Nun lebte ein Teil von ihnen in diesem Setzling, getragen in der Mitte ihres Körpers, behütet von ihrer Entschlossenheit.
Rianon nickte nur. Seine Augen suchten die ihren, und in seinem Blick lag das, was Lirael nun zu erkennen begann: nicht Bedauern, nicht Angst, nicht einmal Sorge – sondern Vertrauen.
Nicht blind. Nicht naiv. Sondern gewachsen, genährt durch das, was sie ihm gezeigt hatte.
Sie legte eine Hand auf seinen Unterarm, ließ sie einen Moment ruhen – kein Griff, keine Bitte, nur die schlichte, stille Antwort auf das, was er nicht hatte aussprechen müssen.
Dann standen sie gemeinsam auf.
Die Lichtung lag hinter ihnen, der alte Yewbaum wie ein letzter Blick in ein Kapitel, das nicht endet, sondern in etwas anderes übergeht.
Lirael trat ein letztes Mal zu La, neigte das Haupt, berührte die Rinde mit zwei Fingern – wie ein Gruß, wie ein Versprechen, dass sie wiederkehren würde.
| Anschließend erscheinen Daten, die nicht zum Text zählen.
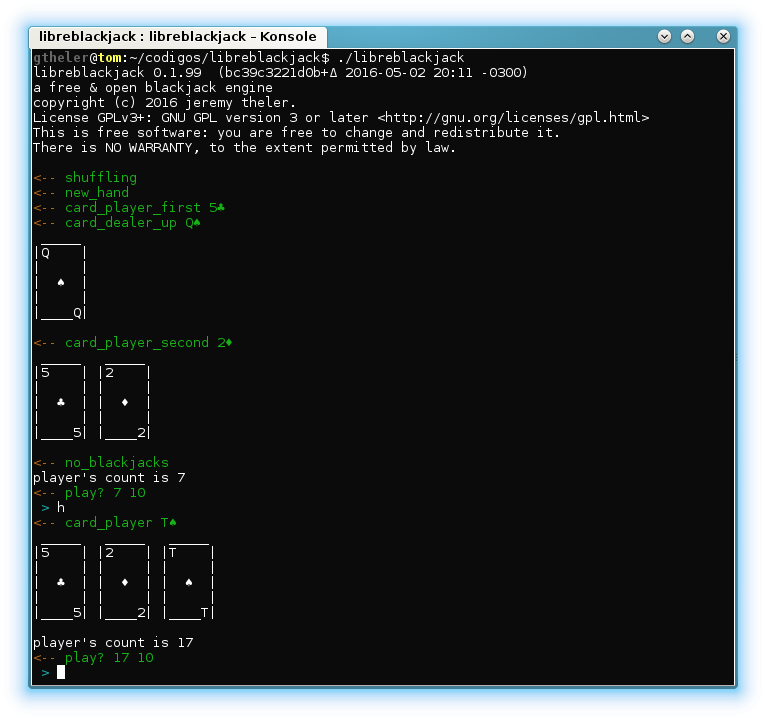Click the 'card_dealer_up Q♠' message line
Viewport: 765px width, 718px height.
[x=117, y=223]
Dann wandten sie sich ab, durchquerten das hohe Farnfeld, ließen das Licht hinter sich, das zwischen den Ästen hing wie vergessene Erinnerung.
Der Wald nahm sie auf, wie er sie immer aufgenommen hatte – schweigend, atmend, umarmend.
Doch diesmal war etwas anders.
Lirael trug nicht nur den Setzling. Sie trug Verantwortung. Erinnerung. Hoffnung.
Sie war nicht mehr nur Wanderin. Nicht nur Suchende.
Sie war geworden, was sie nie hatte sein wollen – aber nun mit jeder Faser war: eine Hüterin.
Und als sie mit Rianon Seite an Seite das Dickicht durchschritt, den Blick nach vorn gerichtet, spürte sie in sich zum ersten Mal nicht nur die Sehnsucht nach dem, was verloren war – sondern auch die Gewissheit, dass etwas Neues begann.
Ein stilles, leuchtendes Jetzt. Und ein Weg, der sie tiefer führen würde – zu La, zu sich selbst, und vielleicht – irgendwann – zu dem, was man Berufung nennt.